ITSW bureau: In terms of security intelligence, what should cyber companies do to protect customer identity information?

Jason Wagner: Protecting customer information should be the focus for all organizations, not just “cyber” companies. In addition to deploying traditional security measures to protect customer data, organizations need to understand where that data is stored and who has access to it, both internally and externally.

In addition to classic data leak protection, companies need to assume that information will get stolen and need to implement Data Leak Detection capabilities to monitor the Dark Web and underground communities so they are alerted whenever data is compromised and can react accordingly.
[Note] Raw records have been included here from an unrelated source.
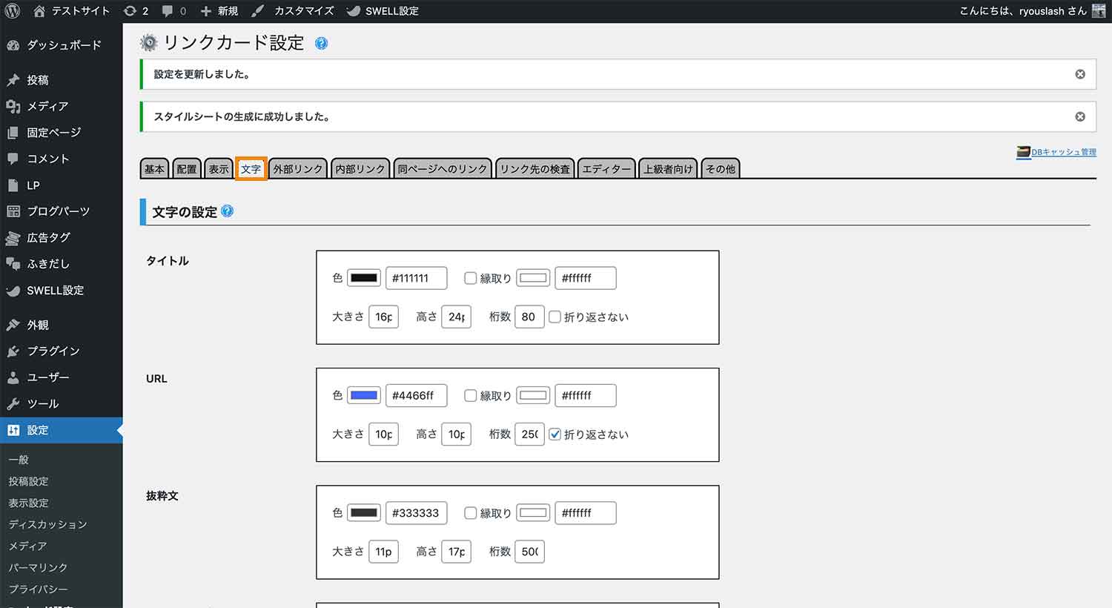
Task: Switch to the 外部リンク tab
Action: (x=297, y=168)
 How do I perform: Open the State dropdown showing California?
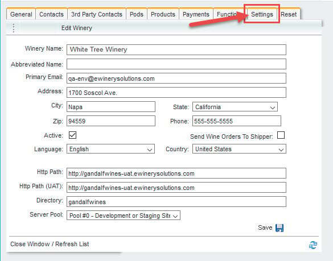click(235, 107)
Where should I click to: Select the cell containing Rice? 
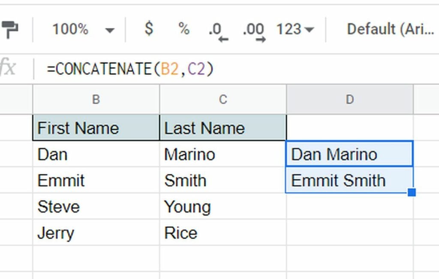coord(223,232)
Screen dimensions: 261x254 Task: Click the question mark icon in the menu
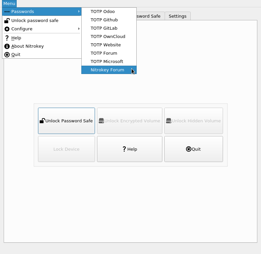7,38
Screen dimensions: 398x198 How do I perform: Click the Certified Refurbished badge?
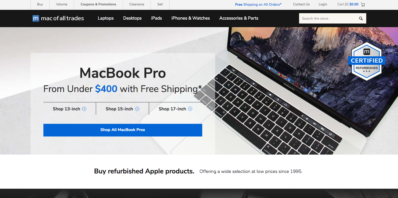click(x=366, y=62)
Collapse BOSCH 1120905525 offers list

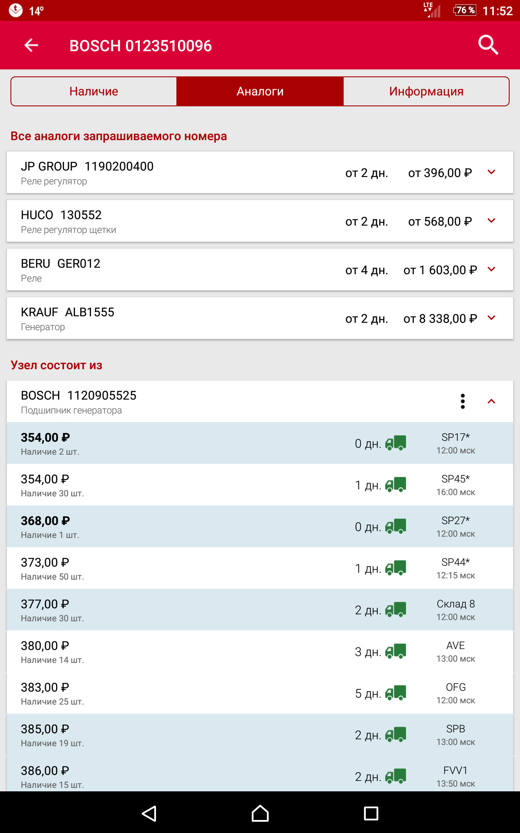pyautogui.click(x=491, y=401)
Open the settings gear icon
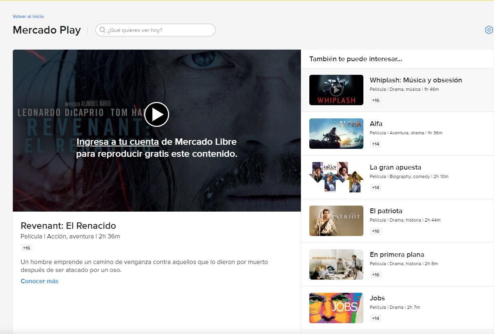Image resolution: width=494 pixels, height=334 pixels. point(488,30)
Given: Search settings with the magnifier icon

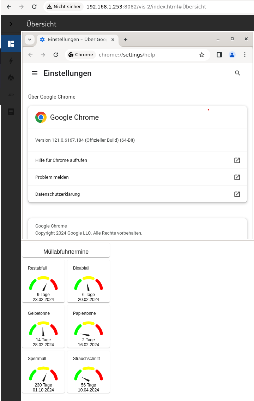Looking at the screenshot, I should [237, 73].
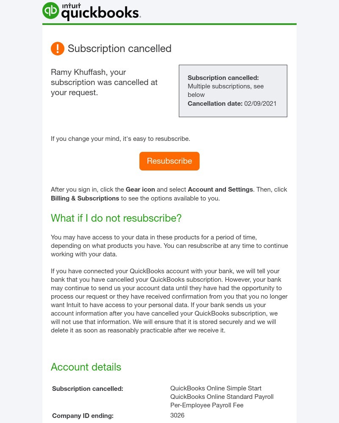Click the orange exclamation alert icon
This screenshot has height=423, width=339.
[x=58, y=49]
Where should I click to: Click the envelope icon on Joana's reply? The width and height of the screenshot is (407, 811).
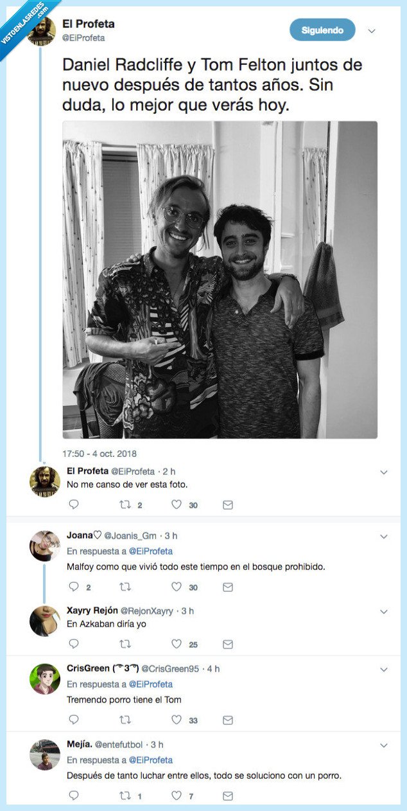point(227,587)
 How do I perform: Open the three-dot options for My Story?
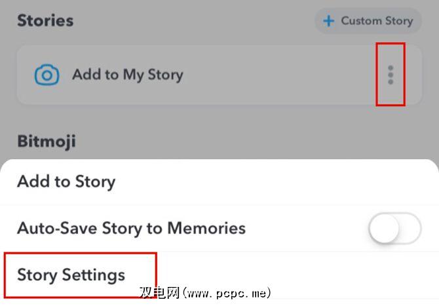(x=391, y=75)
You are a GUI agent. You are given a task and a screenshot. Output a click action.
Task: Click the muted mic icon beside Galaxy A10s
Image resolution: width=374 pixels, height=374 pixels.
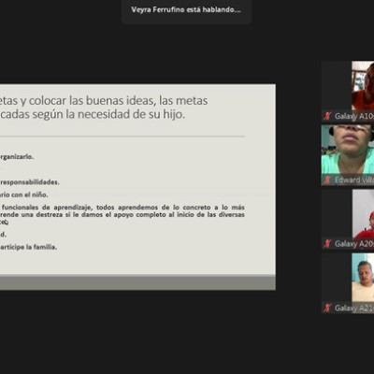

Organizations also need to extend their security policies and processes to promote zero-trust into their third-party and supply chain relationships and partnerships.

Finally, human error is still the predominant cause of all data breaches. Ensuring the right security controls are in place along with limiting access to customer data is paramount to keep customer identity data secure.

ITSW bureau: Can Artificial Intelligence (AI) and Machine Learning’s (ML) predictive characteristics jumpstart security intelligence with regards to the Dark Web?

Jason Wagner: AI and ML are keys to fully understanding the threat landscape and a critical part of any security and intelligence company. The amount of data accessible to both users and customers is daunting; the threat landscape is constantly changing; and the cyber skills shortage continues to grow. As social engineering and phishing attacks become more sophisticated, AI and ML need to be used to help decipher potential risk, as users are becoming “numb” to threats.

Simply put, deploying AI and ML in ways to ingest and correlate data, cut through the noise to understand it, and surface the most salient findings helps to eliminate false positives and have analysts focus on the threats that matter.

Also Read: Microsoft Study: How COVID-19 has altered the Future of Cyber-security

ITSW bureau: Talking about predictive technologies, what are your viewpoints on the ethics of using them?

Jason Wagner: Monitoring for keywords, sentiment, using AI to understand those conversations, and trying to help uncover potential cyber-attacks is more about prevention. Transparency is key and trust is paramount or that core mission will be endangered. Predictive technologies should not fully take the place of human judgment. While they help to simplify data and make things more digestible, there still needs to be validation or review by experts to ensure the data is being collected equitably and interpreted correctly.